MP Leon Perera

Mr Leon Perera asked the Minister for National Development (a) what factors accounted for the approximate 74% increase in land development costs for HDB BTOs, from $1,816 million in FY2020/21 to $3,167 million in FY2021/2022; and (b) what proportion of the increased spending was due to a higher cost of acquiring land as opposed to a larger volume of flats built or other factors.

Mr Desmond Lee: The total land development cost of HDB’s Home Ownership Programme in a given financial year depends on several factors, including the location of the land parcels, the prevailing market value of these land parcels when they were purchased, and the total number of flats completed and delivered to buyers from these land parcels.

A large part of the increase in total land cost between FY2020/2021 and FY2021/2022, is due to the increase in the number of units delivered to buyers in FY2021/2022. In FY2021/2022, 13,506 units were delivered to buyers, a 66% increase as compared to the 8,124 units delivered to buyers in FY2020/2021. 

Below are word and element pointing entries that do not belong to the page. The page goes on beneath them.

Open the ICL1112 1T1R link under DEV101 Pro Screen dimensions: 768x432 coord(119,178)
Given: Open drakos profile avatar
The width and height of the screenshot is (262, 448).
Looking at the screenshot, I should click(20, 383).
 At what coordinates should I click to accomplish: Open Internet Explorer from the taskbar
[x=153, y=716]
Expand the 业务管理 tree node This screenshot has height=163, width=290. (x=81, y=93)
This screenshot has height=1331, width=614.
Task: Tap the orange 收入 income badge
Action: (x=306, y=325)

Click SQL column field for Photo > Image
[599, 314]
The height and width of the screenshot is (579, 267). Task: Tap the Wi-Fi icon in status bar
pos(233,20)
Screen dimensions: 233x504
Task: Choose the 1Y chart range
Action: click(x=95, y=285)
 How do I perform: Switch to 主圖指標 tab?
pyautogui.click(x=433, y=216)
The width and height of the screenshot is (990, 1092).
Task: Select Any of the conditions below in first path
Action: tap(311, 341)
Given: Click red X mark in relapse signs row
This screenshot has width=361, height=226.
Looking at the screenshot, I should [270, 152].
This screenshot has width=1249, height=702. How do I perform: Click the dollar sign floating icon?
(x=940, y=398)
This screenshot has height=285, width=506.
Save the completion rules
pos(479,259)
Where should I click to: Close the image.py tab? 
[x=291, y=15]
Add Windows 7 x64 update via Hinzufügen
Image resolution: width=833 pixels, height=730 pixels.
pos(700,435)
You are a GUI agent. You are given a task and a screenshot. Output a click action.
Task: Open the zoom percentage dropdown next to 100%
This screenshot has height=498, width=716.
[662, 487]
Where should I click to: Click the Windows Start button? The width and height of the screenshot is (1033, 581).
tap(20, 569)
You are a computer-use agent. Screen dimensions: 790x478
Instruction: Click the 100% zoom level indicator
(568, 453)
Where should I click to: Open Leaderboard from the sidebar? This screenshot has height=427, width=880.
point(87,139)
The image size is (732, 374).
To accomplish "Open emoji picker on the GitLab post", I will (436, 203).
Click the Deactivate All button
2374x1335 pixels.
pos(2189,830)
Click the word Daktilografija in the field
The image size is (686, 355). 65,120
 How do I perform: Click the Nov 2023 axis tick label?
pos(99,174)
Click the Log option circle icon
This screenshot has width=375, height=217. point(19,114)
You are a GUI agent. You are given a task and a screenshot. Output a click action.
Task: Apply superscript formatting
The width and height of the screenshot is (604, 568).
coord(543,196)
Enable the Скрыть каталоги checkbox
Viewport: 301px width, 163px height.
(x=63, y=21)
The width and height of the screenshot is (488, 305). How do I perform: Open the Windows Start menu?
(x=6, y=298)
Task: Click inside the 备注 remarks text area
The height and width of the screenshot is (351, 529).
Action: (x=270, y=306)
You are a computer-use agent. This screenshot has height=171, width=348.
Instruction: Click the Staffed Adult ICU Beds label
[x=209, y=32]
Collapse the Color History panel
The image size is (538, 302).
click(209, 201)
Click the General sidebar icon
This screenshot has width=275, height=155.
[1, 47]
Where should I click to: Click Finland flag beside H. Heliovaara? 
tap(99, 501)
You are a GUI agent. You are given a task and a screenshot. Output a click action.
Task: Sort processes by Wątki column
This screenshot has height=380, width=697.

On average, the land development cost per unit has increased by 5% between FY2020/2021 and FY2021/2022. The increase in the per unit land development cost can be attributed to the increase in the proportion of units delivered in mature estates, which tend to have a higher per unit land cost compared to non-mature estates, and the increase in proportion of larger flat types in non-mature estates delivered in FY2021/2022, which translated to a higher per unit land cost in non-mature estates. For example, there was a higher number of units delivered in mature estates such as Queenstown and Toa Payoh in FY 2021/2022 compared to FY 2020/2021.